С трудом выбравшись из снежной ямы, я вдруг почувствовал, что катастрофически теряю силы. Идти становилось всё труднее. Раньше этот путь представлял для меня лёгкую прогулку, а сейчас я едва шёл. Стали давить горнолыжные ботинки, в них набился мокрый снег. Я стащил с плеч рюкзак, сел на него и, едва дотянувшись до ботинок, стал расстёгивать клипсы, которые почему-то дико сопротивлялись. Я приподнялся, встал на одно колено, согнулся над ботинком, дело пошло легче. Прокопался я с этими ботинками минут десять. Стало темнеть, с запада потянул холодный ветер. На канате подъёмника закачались кресла. Я почувствовал, как продрог, и начинал дрожать, как цуцик. Разделавшись с ботинками, я извлёк из рюкзака сухие шерстяные носки (какое счастье, что я прихватил их с собой), стянул мокрые носки и надел сухие. Потом достал кеды, в которых предполагал ходить в "Приюте Одиннадцати", и натянул их на озябшие ноги. Стали мёрзнуть руки, и мне приходилось дышать на них, чтобы заставить пальцы слушаться, иначе я не мог ухватить шнурки, чтобы стянуть их и завязать простым бантичным узлом. Усталость позвала на помощь дрёму. Глаза стали слипаться, мне захотелось прилечь, чтобы хоть немного отдохнуть. На камнях лежать было чертовски неудобно, рюкзак под боком мало помогал. Я лежал и думал: вот завтра включат кресельную канатную дорогу, в креслах поедут туристы и лыжники, будут болтать ногами, и кто-нибудь крикнет: "Смотрите, смотрите, там, кажется, лежит человек! Может быть, он замёрз. Какой ужас!"

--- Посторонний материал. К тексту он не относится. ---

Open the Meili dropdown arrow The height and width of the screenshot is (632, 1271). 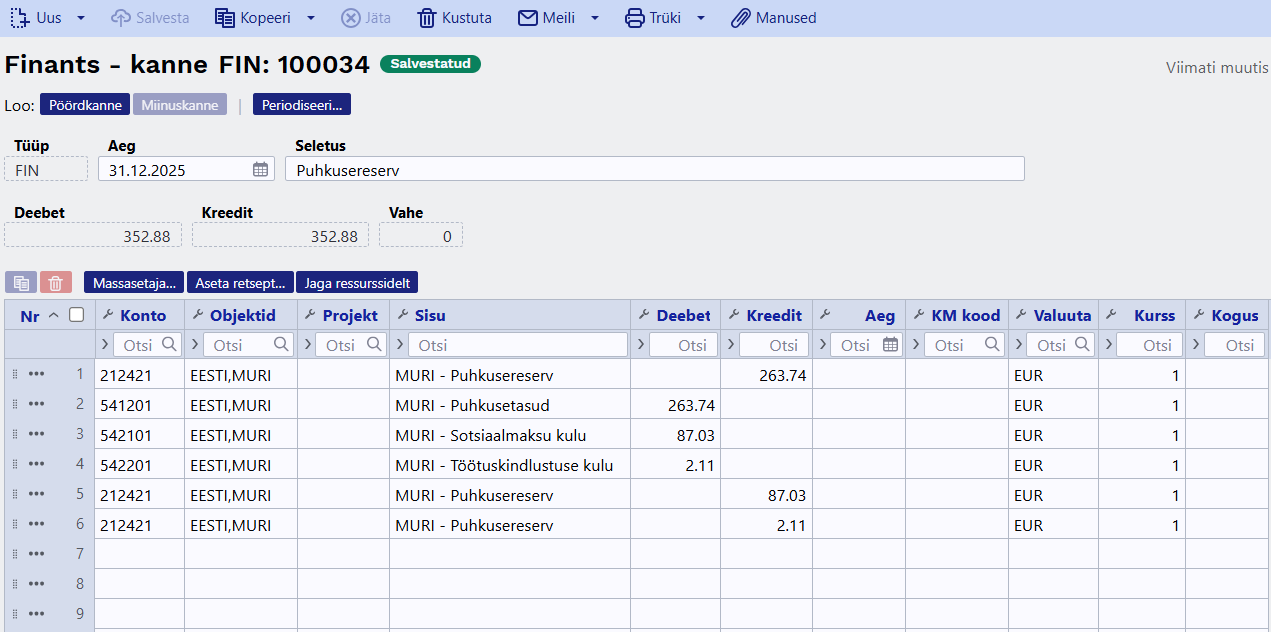pyautogui.click(x=595, y=18)
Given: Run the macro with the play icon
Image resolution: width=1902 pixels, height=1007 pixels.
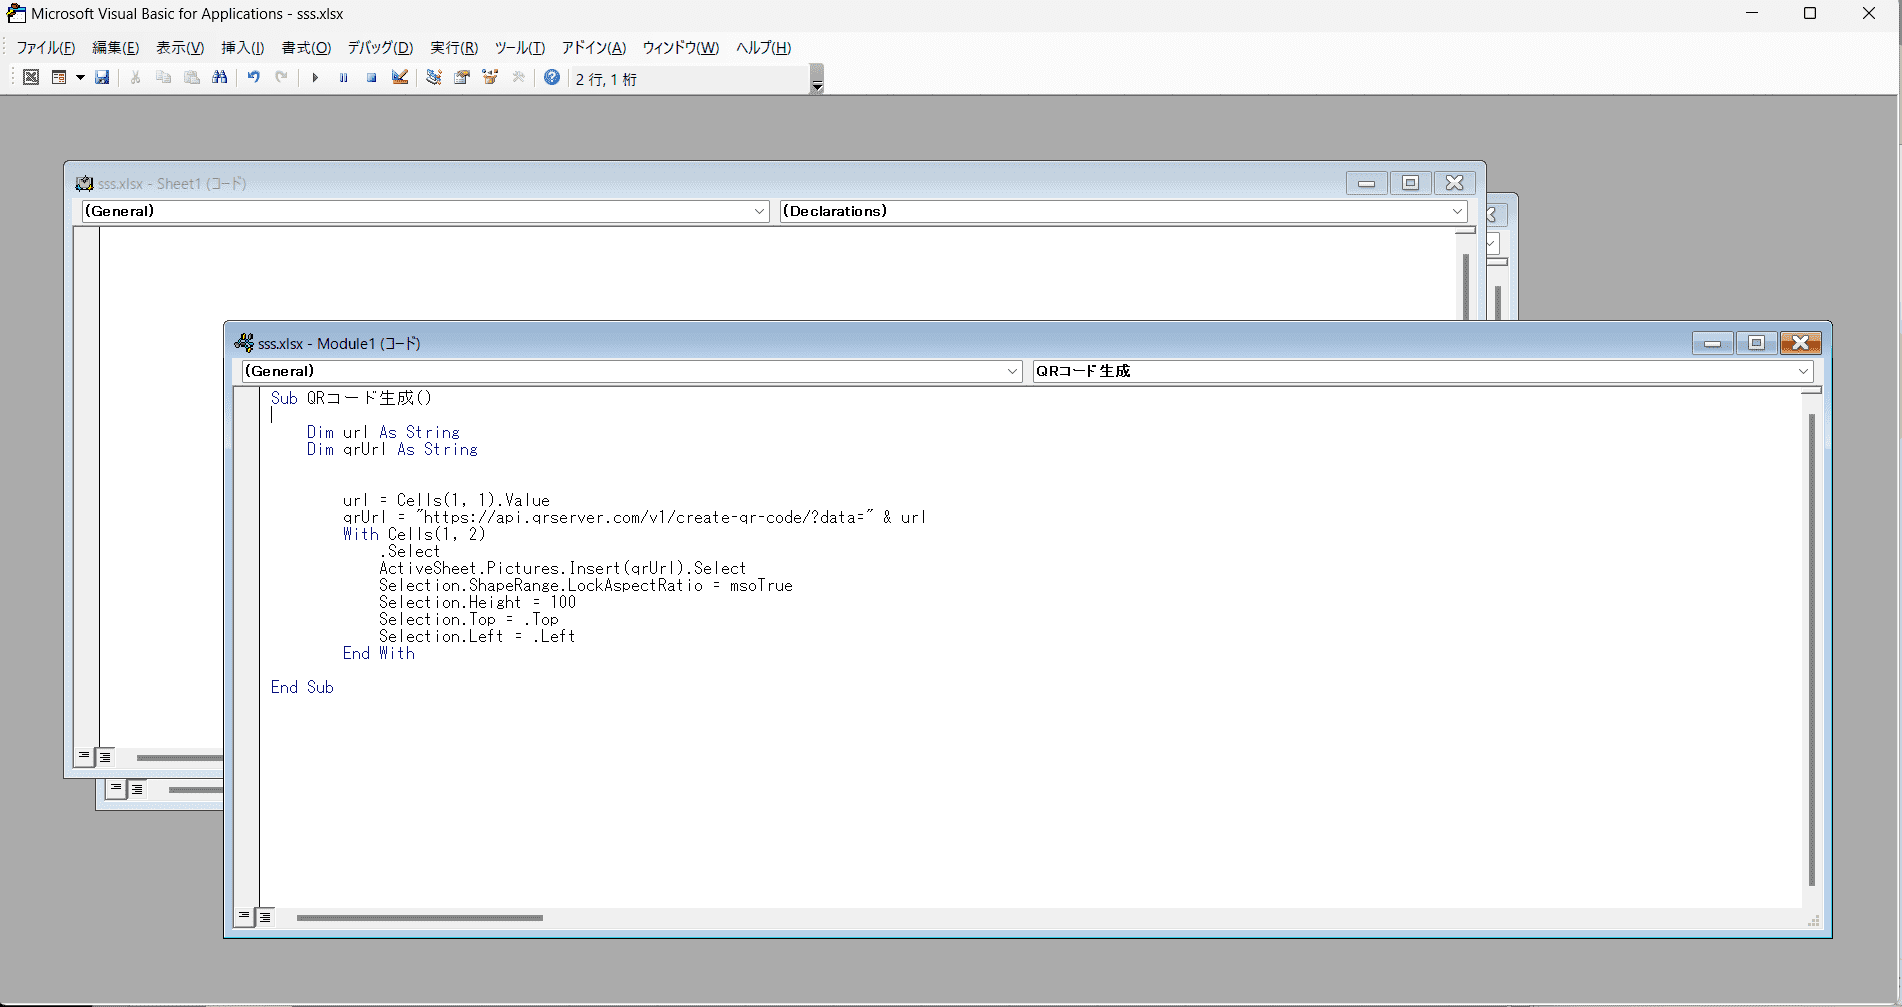Looking at the screenshot, I should pos(315,78).
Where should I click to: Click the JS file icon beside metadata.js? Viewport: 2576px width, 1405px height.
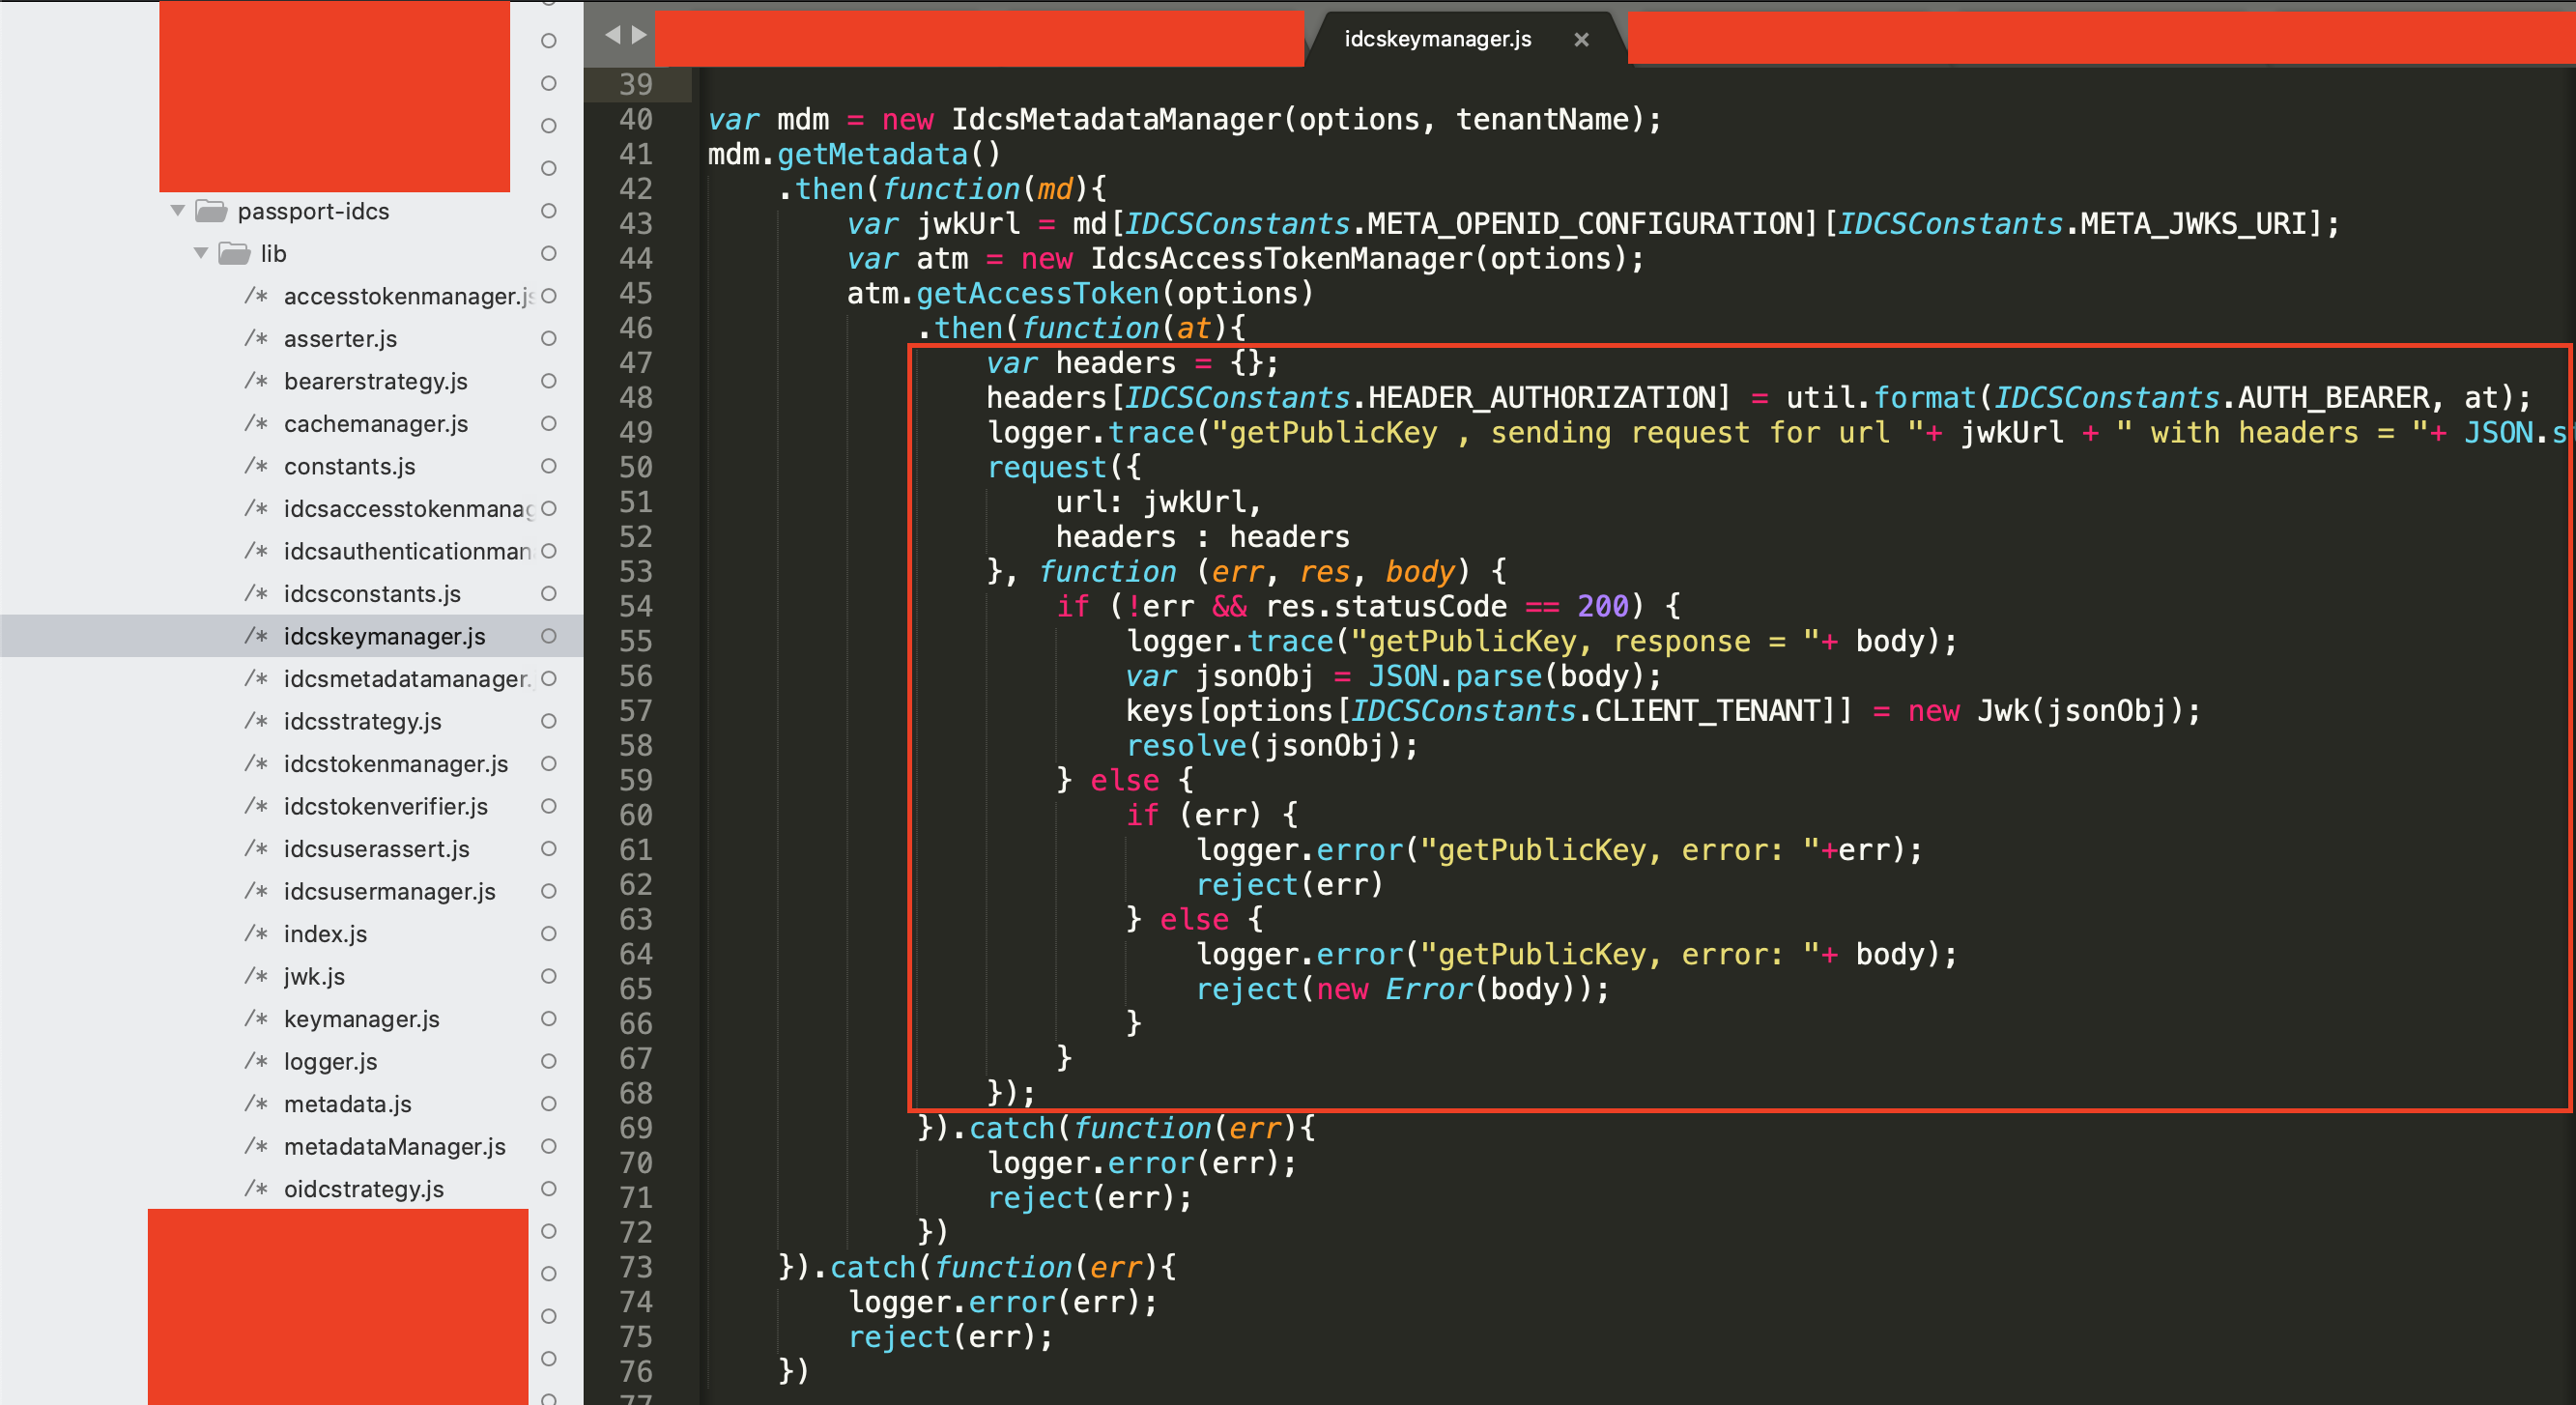click(257, 1104)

Мне стало себя жалко, и я обратился за помощью к остаткам воли. Собрав её в озябший кулак, я заставил себя подняться. Сначала на коленки, а потом уж в полный рост. И прошёл ещё с десяток шагов. Вниз оказалось идти значительно труднее, чем вверх. Мышцы бедра не хотели слушаться. И стали побаливать. Я старался не думать, в каком ужасном положении я оказался. Я прошёл всего одну треть пути, возможно даже меньше, а силы мои были уже на исходе. Попробовал представить себе, как встретит меня Лиля, если она всё ещё там работает в газетном киоске. Обрадуется? Удивится? Не узнает? Прошло столько времени. Она начнёт уютно хлопотать, как раньше, и печь на плитке сырники. Ах, какими вкусными они у неё получались! Размечтавшись, я перестал, смотреть себе под ноги, и угодил в лужу, прикрытую тонким ледком. Кеды мои, а вслед за ними и носки сразу же пропитались водой. Я выругался вслух отборным матом, хотя до этого всегда избегал крепких выражений. Мой охрипший голос прозвучал в тишине загробно. Во всяком случае, мне так показалось, хотя я никогда не слышал загробных голосов. "Ну, что, конец, Шурка?" - мысленно спросил я сам у себя. - Обидно замерзать в разгар лета. А как же сырники? - попытался я пошутить и горько усмехнулся. Кажется, у Лили был сынок, его звали, по-моему, Павлик. Он, наверное, уже вырос. Ему же надо в школу. Начальную школу он мог окончить в Терсколе. А что дальше? Лиля могла уехать в Нальчик. Или в Пятигорск. Кажется, в Пятигорске, у неё были какие-то родственники.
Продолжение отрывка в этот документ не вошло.